Constituency details
- Country: India
- Region: East India
- State: Bihar
- District: Sitamarhi
- Lok Sabha constituency: Sitamarhi
- Established: 1977
- Abolished: 2010

= Pupri Assembly constituency =

Pupri Assembly constituency was an assembly constituency in Sitamarhi district in the Indian state of Bihar. Nearest railway station is [Janakpur Road].

==Overview==
It was part of Sitamarhi Lok Sabha constituency.

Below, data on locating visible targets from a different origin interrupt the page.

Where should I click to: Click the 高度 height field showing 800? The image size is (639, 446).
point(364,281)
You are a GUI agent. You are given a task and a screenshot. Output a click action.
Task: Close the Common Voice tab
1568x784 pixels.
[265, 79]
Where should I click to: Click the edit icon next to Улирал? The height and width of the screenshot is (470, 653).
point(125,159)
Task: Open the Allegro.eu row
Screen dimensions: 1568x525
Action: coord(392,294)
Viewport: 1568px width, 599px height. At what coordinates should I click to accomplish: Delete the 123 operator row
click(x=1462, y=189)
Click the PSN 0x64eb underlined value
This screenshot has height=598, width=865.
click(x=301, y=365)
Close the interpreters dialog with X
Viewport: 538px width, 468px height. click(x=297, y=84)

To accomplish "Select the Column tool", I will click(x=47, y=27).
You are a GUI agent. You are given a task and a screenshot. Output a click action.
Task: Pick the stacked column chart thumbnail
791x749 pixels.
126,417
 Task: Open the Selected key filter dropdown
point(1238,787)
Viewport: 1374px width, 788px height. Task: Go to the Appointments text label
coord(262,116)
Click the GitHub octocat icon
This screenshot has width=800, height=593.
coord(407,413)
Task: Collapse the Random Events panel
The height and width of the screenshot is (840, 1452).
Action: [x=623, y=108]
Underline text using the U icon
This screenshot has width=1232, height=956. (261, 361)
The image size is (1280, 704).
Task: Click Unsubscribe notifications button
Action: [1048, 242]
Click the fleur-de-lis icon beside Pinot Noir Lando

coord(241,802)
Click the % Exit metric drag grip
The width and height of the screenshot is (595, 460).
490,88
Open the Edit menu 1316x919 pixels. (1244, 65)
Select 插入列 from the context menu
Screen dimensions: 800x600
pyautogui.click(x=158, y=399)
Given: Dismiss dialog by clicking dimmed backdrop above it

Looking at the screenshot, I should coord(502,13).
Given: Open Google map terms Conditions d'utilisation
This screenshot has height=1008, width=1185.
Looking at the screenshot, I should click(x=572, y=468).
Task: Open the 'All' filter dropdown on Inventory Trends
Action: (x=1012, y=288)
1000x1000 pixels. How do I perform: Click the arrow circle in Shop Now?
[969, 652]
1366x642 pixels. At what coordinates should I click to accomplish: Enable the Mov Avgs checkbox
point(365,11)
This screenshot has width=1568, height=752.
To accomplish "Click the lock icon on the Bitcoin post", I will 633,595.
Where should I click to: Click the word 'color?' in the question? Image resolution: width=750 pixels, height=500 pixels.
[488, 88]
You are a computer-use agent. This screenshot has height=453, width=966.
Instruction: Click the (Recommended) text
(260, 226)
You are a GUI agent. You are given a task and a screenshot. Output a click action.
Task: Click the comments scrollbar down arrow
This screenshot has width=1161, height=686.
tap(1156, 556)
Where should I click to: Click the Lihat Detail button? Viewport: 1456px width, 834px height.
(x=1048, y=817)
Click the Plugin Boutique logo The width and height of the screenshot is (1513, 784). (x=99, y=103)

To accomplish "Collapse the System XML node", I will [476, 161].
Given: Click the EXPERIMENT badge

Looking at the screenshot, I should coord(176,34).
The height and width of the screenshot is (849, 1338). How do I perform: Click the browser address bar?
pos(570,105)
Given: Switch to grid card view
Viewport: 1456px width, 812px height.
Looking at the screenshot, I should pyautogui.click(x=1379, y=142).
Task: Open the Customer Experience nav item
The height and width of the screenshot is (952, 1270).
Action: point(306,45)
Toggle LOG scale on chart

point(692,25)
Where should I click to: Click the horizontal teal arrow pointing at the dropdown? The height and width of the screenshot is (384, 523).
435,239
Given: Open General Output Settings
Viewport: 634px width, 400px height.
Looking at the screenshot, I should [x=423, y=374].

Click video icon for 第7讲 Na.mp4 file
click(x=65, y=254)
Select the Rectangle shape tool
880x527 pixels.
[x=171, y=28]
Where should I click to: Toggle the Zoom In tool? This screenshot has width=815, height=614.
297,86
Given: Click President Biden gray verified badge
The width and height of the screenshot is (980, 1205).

As a consequence of the orders of the Delimitation Commission of India, Pupri Assembly constituency ceased to exist in 2010.

==Election results==
===1977-2005===
In the October 2005 and February 2005 state assembly elections, Shahid Ali Khan of Janata Dal (United) won the 72 Pupri assembly seat, defeating his nearest rivals, Ram Dulari Devi and Nawal Kishore Rai, both of Rashtriya Janata Dal, in respective years. Contests in most years were multi cornered but only winners and runners are being mentioned. Sitaram Yadav of RJD defeated Habib Ahmad Birari of JD(U) in 2000. Sitaram Yadav representing Janata Dal defeated Ram Briksh Chaudhary representing Samata Party in 1995 and representing Congress in 1990. Ram Briksh Chaudhary of Congress defeated Sitaram Yadav of Lok Dal in 1985 and Sudama Devi of Congress in 1980. Habib Ahmad Birari of Janata Party defeated Ram Briksh Chaudhary of Congress in 1977.